TASK ITEM:
Since only part of the records is wanted, repeat exactly the lines from the one containing "1162x830 pixels. How" through the last line, both included.

DATA TO PROCESS:
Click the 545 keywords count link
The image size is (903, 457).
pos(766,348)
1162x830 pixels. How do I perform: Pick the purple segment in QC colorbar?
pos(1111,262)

ANSWER TO THE PROBLEM:
1162x830 pixels. How do I perform: Pick the purple segment in QC colorbar?
pos(1111,262)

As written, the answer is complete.